Anfang Jahr sagte Ruth Dreifuss etwas Bemerkenswertes: Die Landesregierung, so die alt Bundesrätin bei einem Interview, nehme in der Europadebatte ihre «pädagogische Rolle» nicht wahr. Man könnte nun versuchen, die Schieflage dieser Bemerkung zu ergründen – zumal sich die Schweiz einer äusserst reifen und lebhaften Demokratie erfreut und weiss Gott nicht auf Politiker angewiesen ist, die der Nation als Pädagogen gegenübertreten. Schweizerinnen und Schweizer müssen nicht belehrt werden, sie bestimmen ihre Zukunft in der Auseinandersetzung der verschiedenen Kräfte im Land selbst.

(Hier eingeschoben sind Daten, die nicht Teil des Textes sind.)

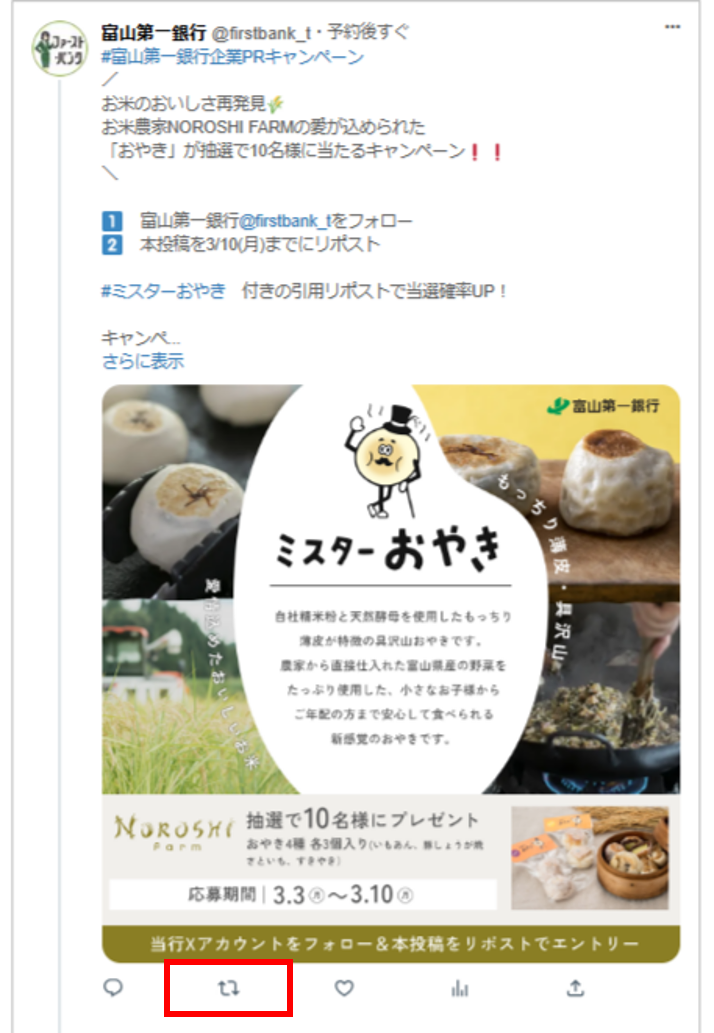Click the 予約後すぐ timestamp
Screen dimensions: 714x1033
368,32
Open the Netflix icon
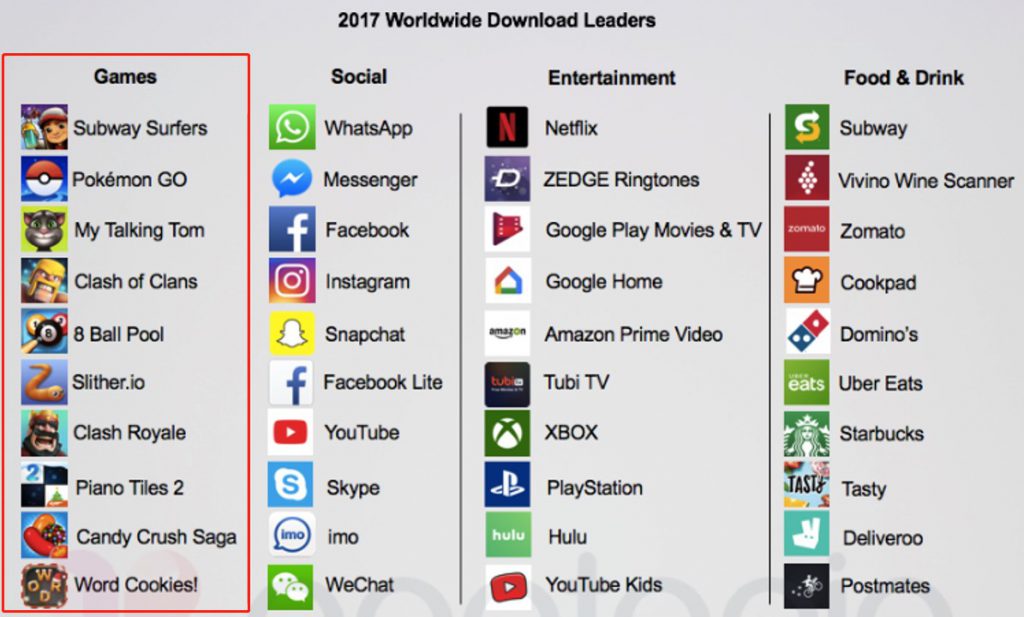1024x617 pixels. [x=507, y=127]
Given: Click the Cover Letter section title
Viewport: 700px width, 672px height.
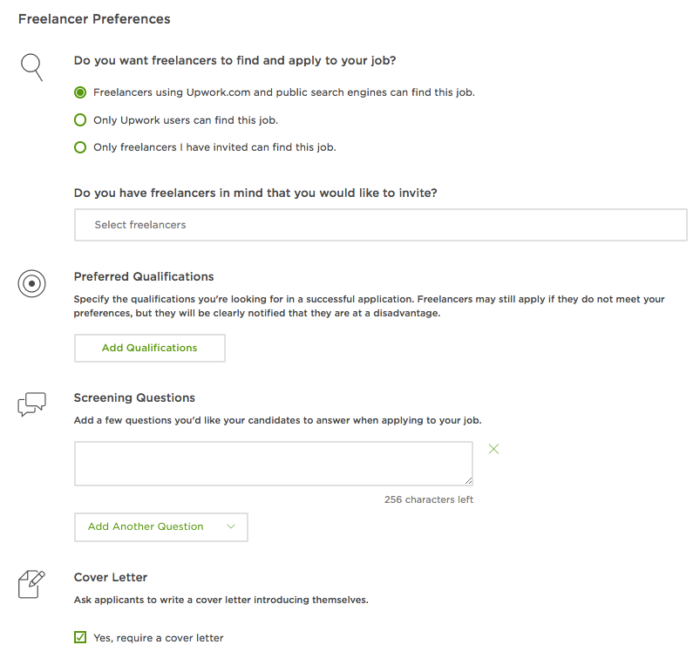Looking at the screenshot, I should point(110,577).
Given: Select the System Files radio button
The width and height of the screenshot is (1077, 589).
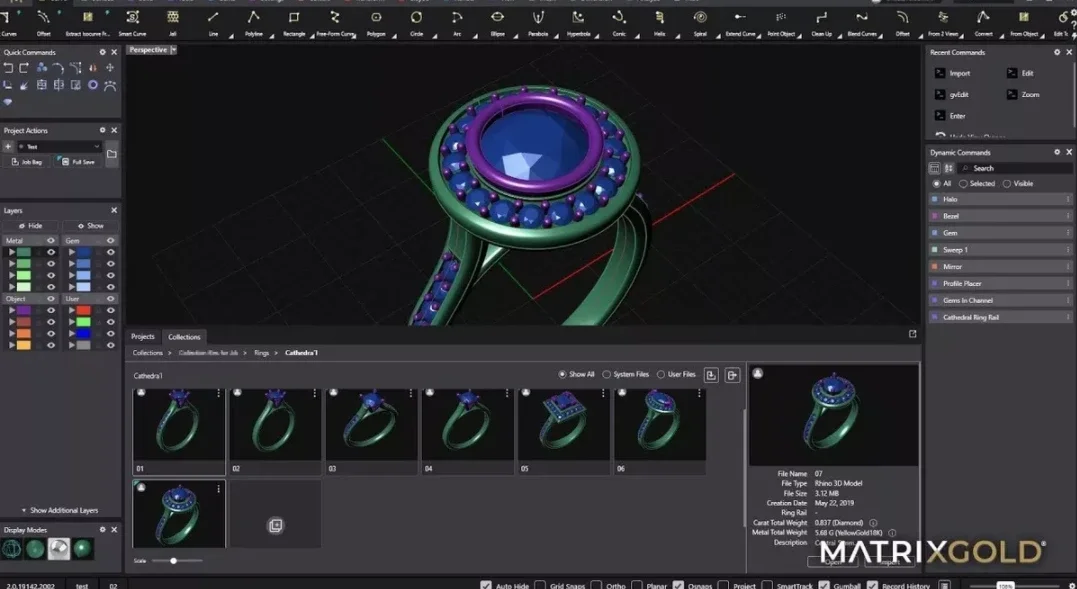Looking at the screenshot, I should click(626, 375).
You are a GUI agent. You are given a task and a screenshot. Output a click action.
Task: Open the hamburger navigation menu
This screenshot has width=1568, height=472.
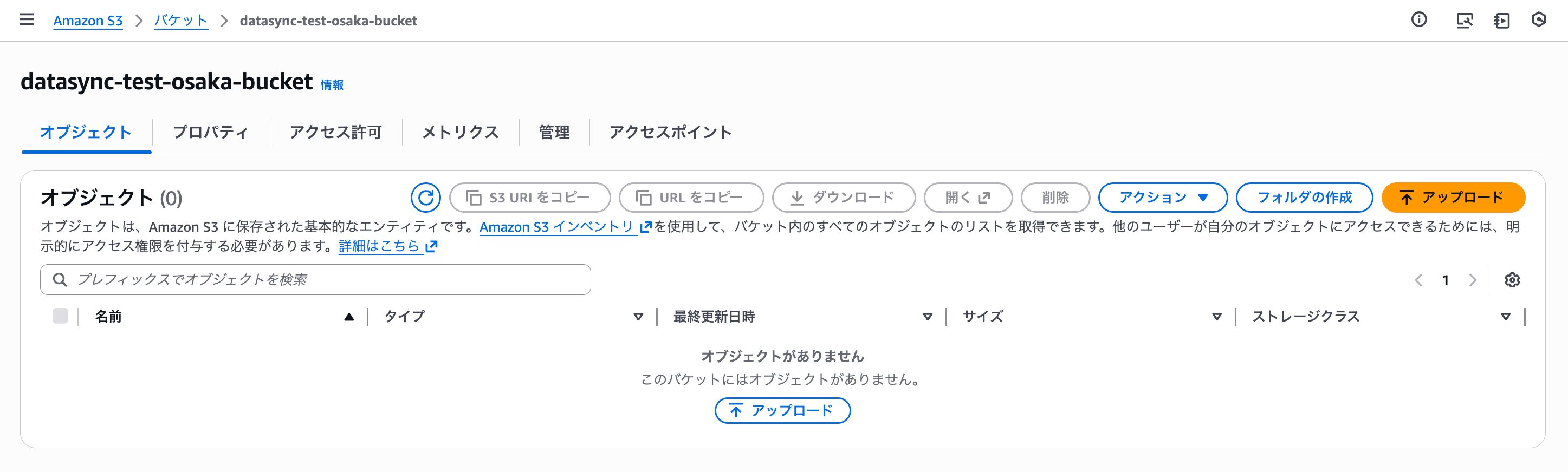pos(27,20)
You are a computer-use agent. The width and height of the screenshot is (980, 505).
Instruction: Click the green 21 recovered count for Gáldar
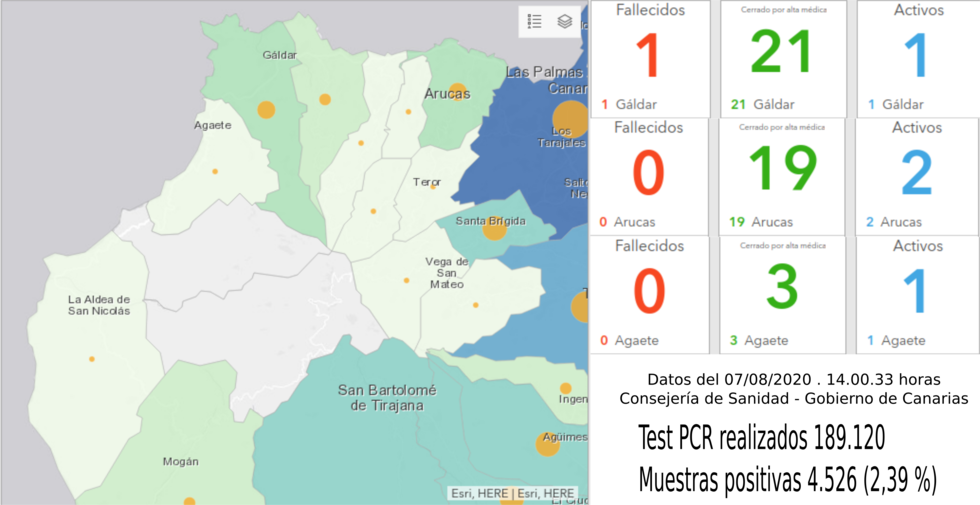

Das Thema könnte damit erledigt sein – wären da bloss nicht diese seltsamen Kapriolen aus Amerika. In der Pose eines bekifften Paradiesvogels greift Elon Musk in die Innenpolitik europäischer Nationalstaaten ein. Er ruft zum Sturz des britischen Premierministers auf und will in Deutschland Alice Weidel zur Kanzlerin machen.

Der kuriose Auftritt des Techunternehmers an der Seite der AfD-Chefin am Donnerstag erweckt den Eindruck eines Mannes, der sich im Seitenwagen des gewählten US-Präsidenten Donald Trump zum libertären Apostel berufen fühlt. Offenbar ist der gebürtige Südafrikaner überzeugt, dass die Bürger Europas seine Nachhilfe in Demokratie nötig haben – während sich sein Mitstreiter gerade in verblüffend undemokratischer Manier mit Europa auseinandersetzt. Trump möchte den USA die zu Dänemark gehörende Insel Grönland einverleiben und fantasiert dabei unverhohlen über militärische Gewalt. Man stelle sich vor, der neue US-Präsident versucht dasselbe mit dem Tessin – und droht dem Schweizer Bundesrat in letzter Konsequenz mit dem Einsatz der US-Army.

Zum Glück blieb die Schweiz bislang von Übergriffen des Imperatoren-Imitators aus Washington verschont. Doch Pädagogen in der eigenen Regierung, wie Ruth Dreifuss sie sich wünscht, braucht die Eidgenossenschaft genauso wenig. Und schon gar keine politische Nachhilfe von einem schillernden Raketenbauer.